Saved entries
※ ※ ※

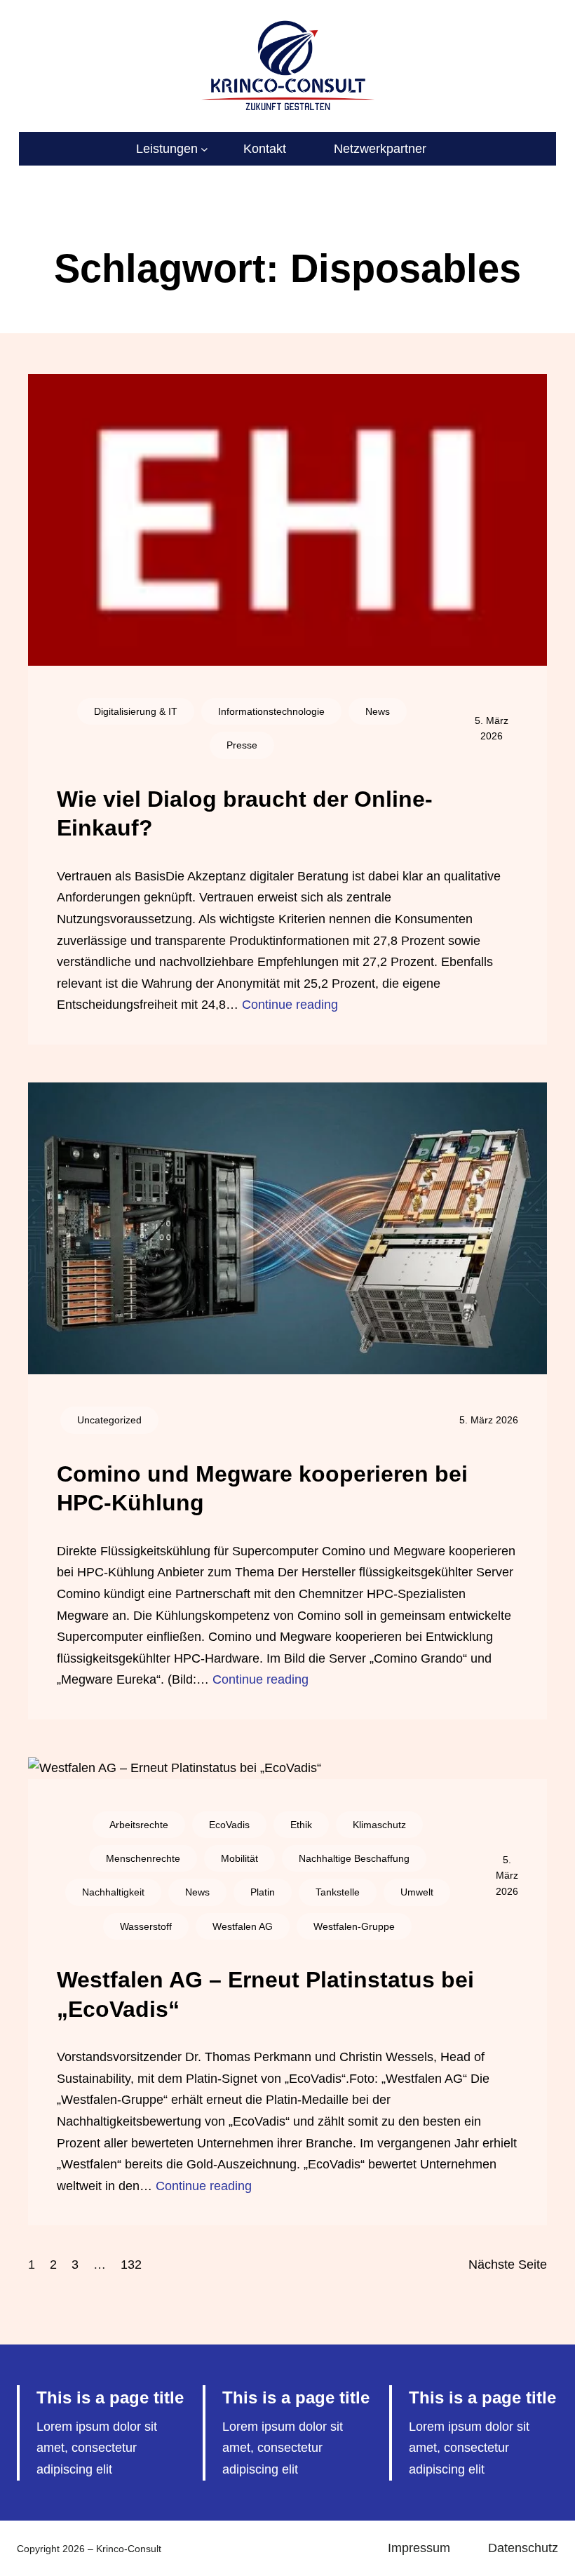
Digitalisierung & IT (135, 711)
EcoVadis (229, 1824)
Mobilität (239, 1858)
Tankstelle (338, 1892)
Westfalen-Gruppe (354, 1926)
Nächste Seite (507, 2265)
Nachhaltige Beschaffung (354, 1858)
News (377, 711)
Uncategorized (109, 1419)
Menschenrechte (143, 1858)
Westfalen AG (242, 1926)
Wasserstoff (146, 1926)
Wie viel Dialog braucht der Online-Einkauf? (245, 813)
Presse (241, 745)
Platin (262, 1892)
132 (131, 2265)
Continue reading (290, 1005)
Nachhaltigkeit (113, 1892)
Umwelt (416, 1892)
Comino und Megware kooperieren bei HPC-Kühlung (262, 1488)
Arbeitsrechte (138, 1824)
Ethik (301, 1824)
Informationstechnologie (271, 711)
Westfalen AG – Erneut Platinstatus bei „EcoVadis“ (265, 1994)
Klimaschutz (379, 1824)
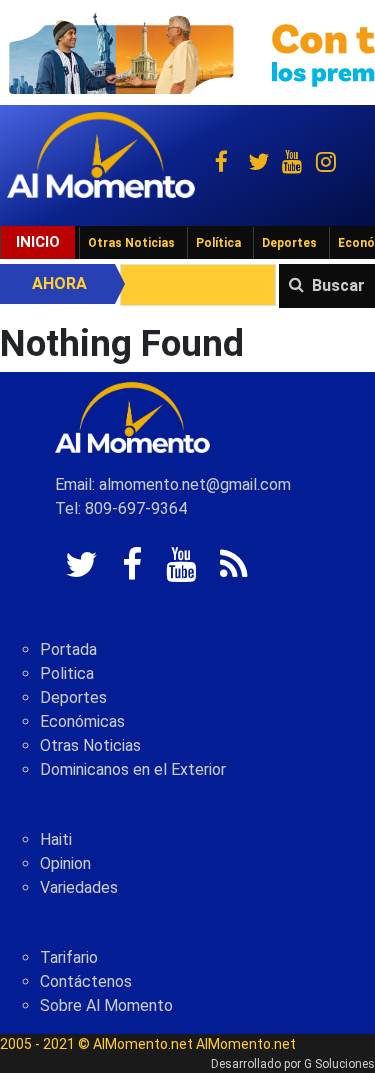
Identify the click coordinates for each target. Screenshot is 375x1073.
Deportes (289, 243)
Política (218, 243)
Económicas (82, 721)
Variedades (79, 887)
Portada (68, 649)
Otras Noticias (131, 243)
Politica (67, 673)
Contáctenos (86, 981)
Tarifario (69, 957)
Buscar (338, 285)
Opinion (65, 863)
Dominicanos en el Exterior (133, 769)
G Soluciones (339, 1064)
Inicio (38, 242)
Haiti (56, 839)
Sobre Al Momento (106, 1005)
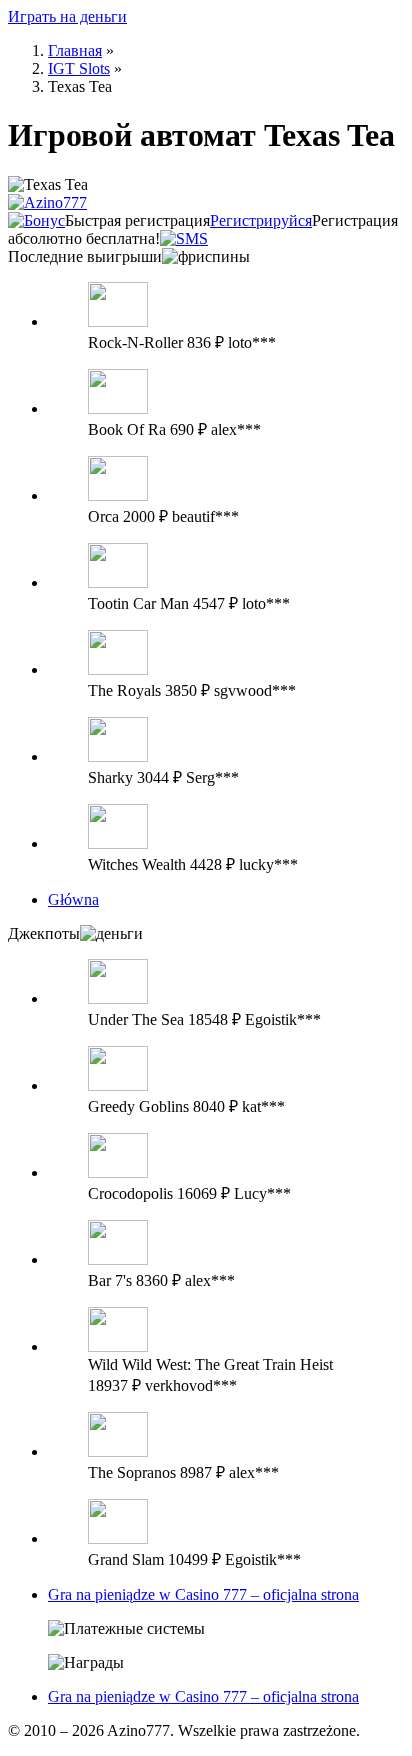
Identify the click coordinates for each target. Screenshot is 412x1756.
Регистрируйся (261, 220)
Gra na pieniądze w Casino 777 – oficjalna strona (203, 1594)
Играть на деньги (67, 16)
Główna (73, 899)
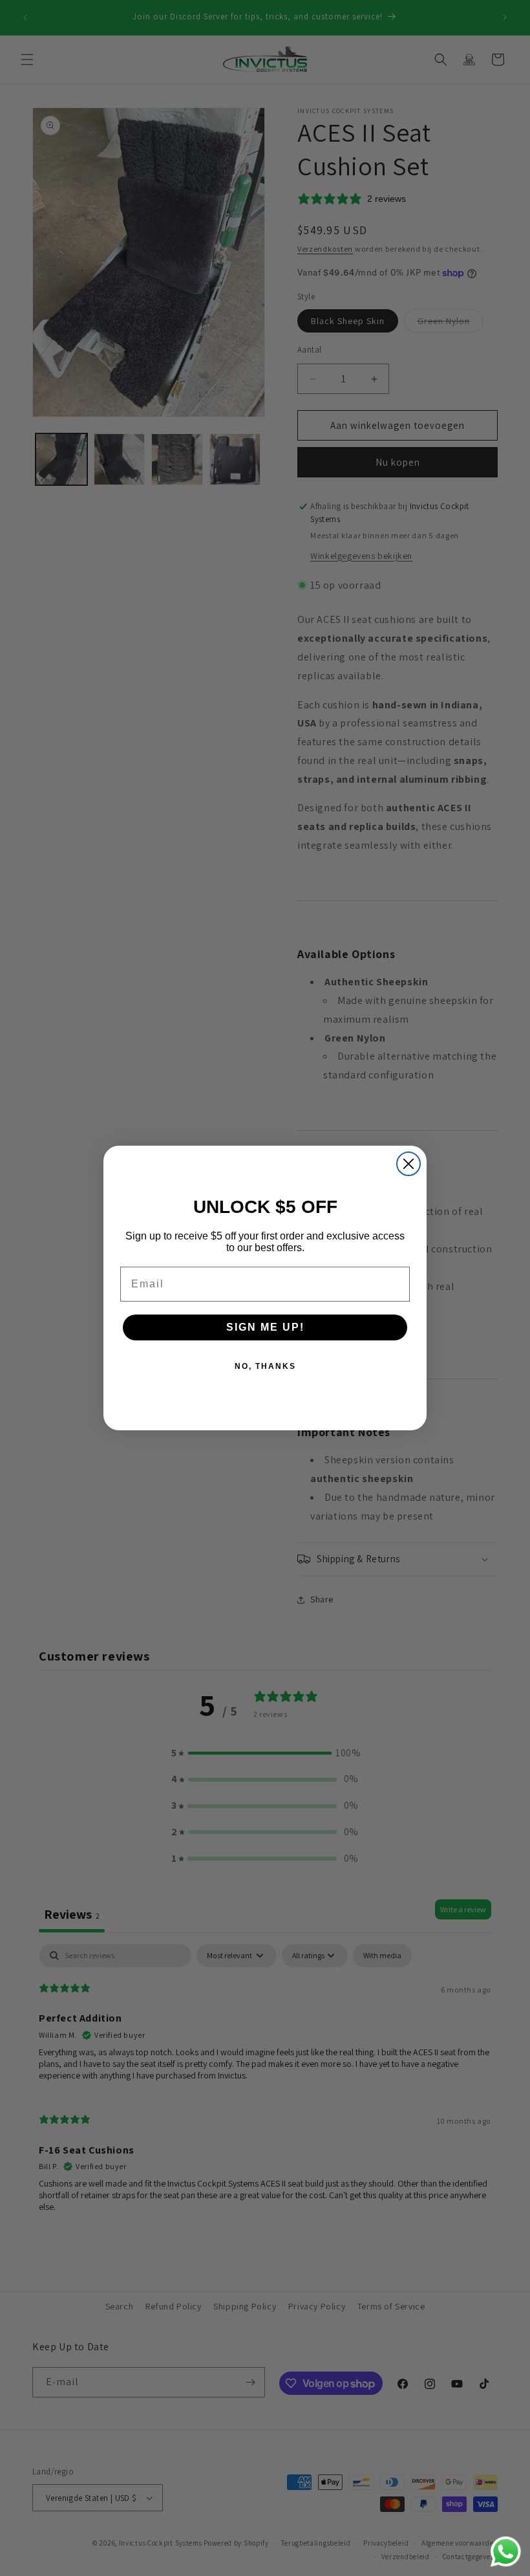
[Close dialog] (408, 1163)
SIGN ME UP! (265, 1327)
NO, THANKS (265, 1366)
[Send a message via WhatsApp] (506, 2552)
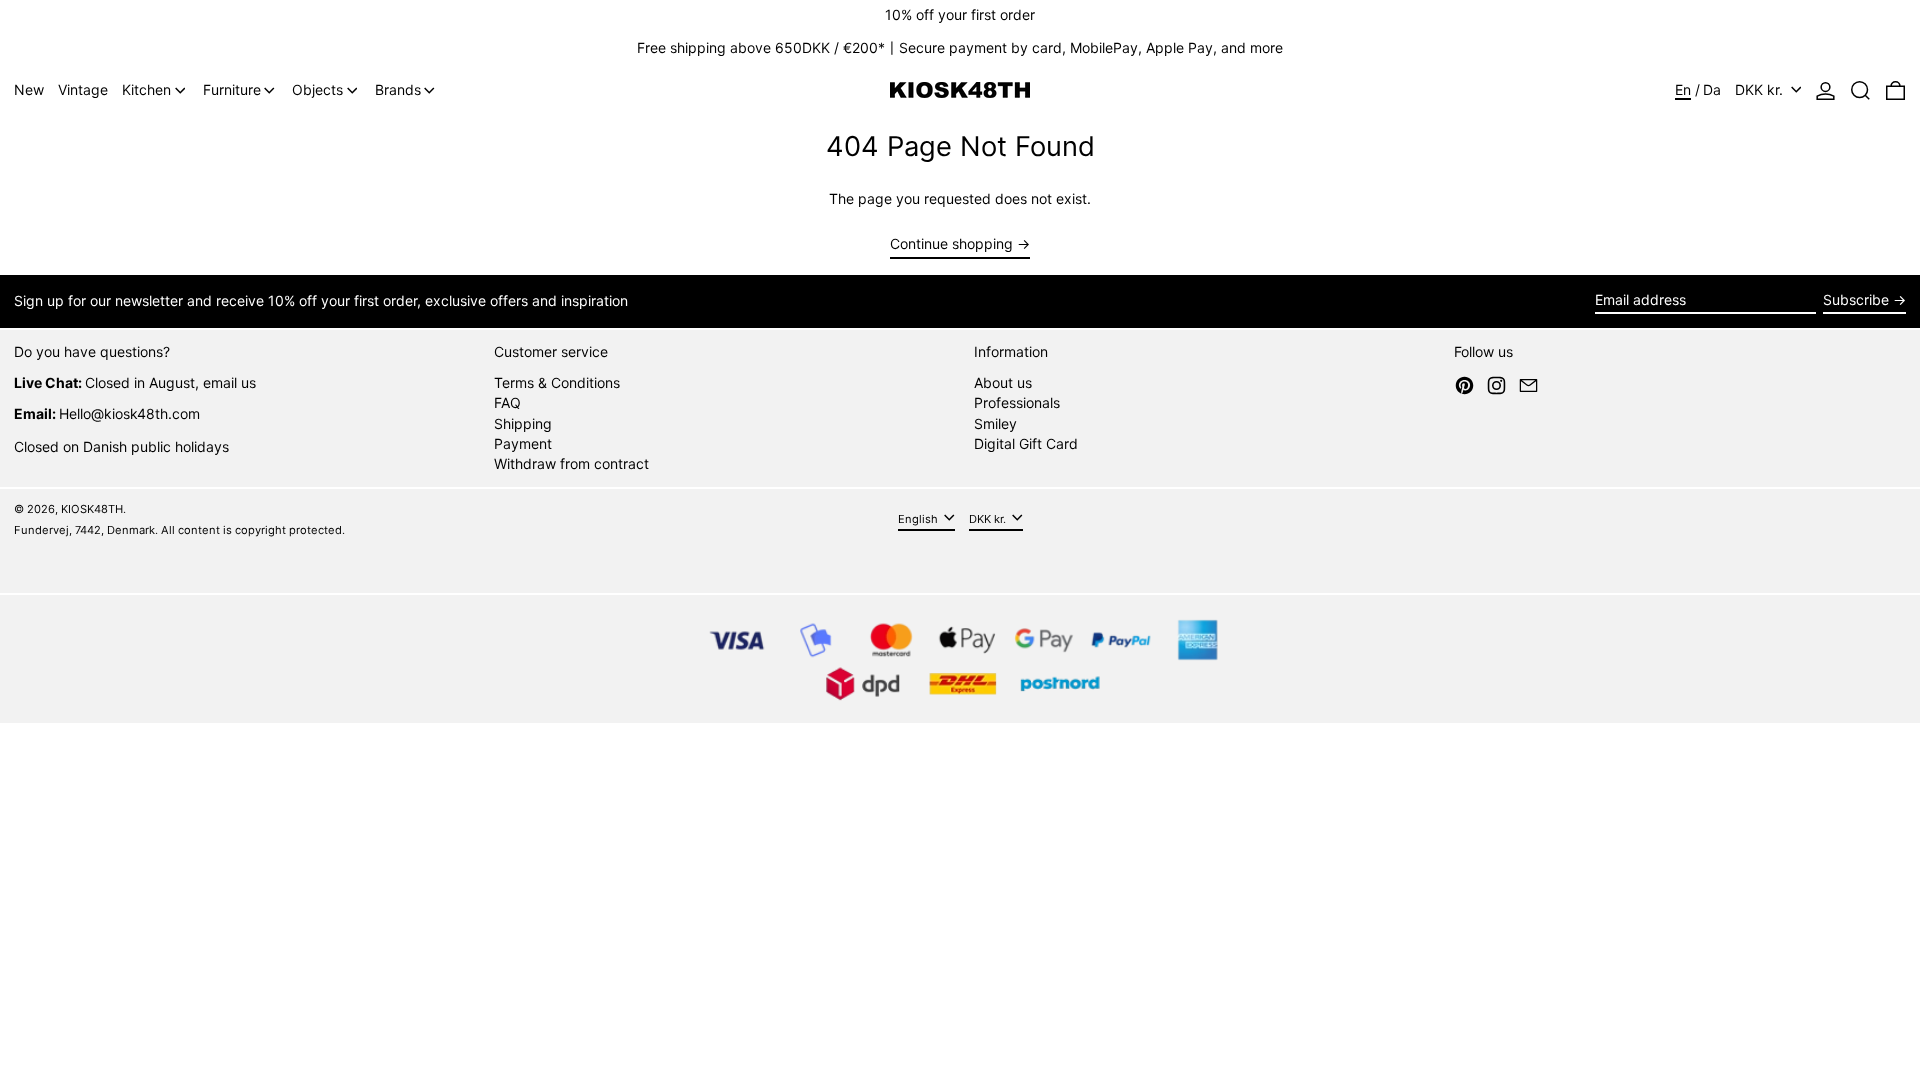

※ ※ ※

> [THE PROBLEM]: Your answer should be the lines from the opening of the records through the line with "SIGN ME UP! (265, 1327)", both ends retyped exactly and pictures left out.

> [ANSWER SPACE]:
Digitalisierung & IT (135, 711)
EcoVadis (229, 1824)
Mobilität (239, 1858)
Tankstelle (338, 1892)
Westfalen-Gruppe (354, 1926)
Nächste Seite (507, 2265)
Nachhaltige Beschaffung (354, 1858)
News (377, 711)
Uncategorized (109, 1419)
Menschenrechte (143, 1858)
Westfalen AG (242, 1926)
Wasserstoff (146, 1926)
Wie viel Dialog braucht der Online-Einkauf? (245, 813)
Presse (241, 745)
Platin (262, 1892)
132 (131, 2265)
Continue reading (290, 1005)
Nachhaltigkeit (113, 1892)
Umwelt (416, 1892)
Comino und Megware kooperieren bei HPC-Kühlung (262, 1488)
Arbeitsrechte (138, 1824)
Ethik (301, 1824)
Informationstechnologie (271, 711)
Westfalen AG – Erneut Platinstatus bei „EcoVadis“ (265, 1994)
Klimaschutz (379, 1824)
Identify the click coordinates for each target. Screenshot is 375x1073.
Deportes (289, 243)
Política (218, 243)
Económicas (82, 721)
Variedades (79, 887)
Portada (68, 649)
Otras Noticias (131, 243)
Politica (67, 673)
Contáctenos (86, 981)
Tarifario (69, 957)
Buscar (338, 285)
Opinion (65, 863)
Dominicanos en el Exterior (133, 769)
G Soluciones (339, 1064)
Inicio (38, 242)
Haiti (56, 839)
Sobre Al Momento (106, 1005)
Identify the click coordinates for each target. Screenshot is 412x1756.
Регистрируйся (261, 220)
Gra na pieniądze w Casino 777 – oficjalna strona (203, 1594)
Играть на деньги (67, 16)
Główna (73, 899)
[Close dialog] (408, 1163)
SIGN ME UP! (265, 1327)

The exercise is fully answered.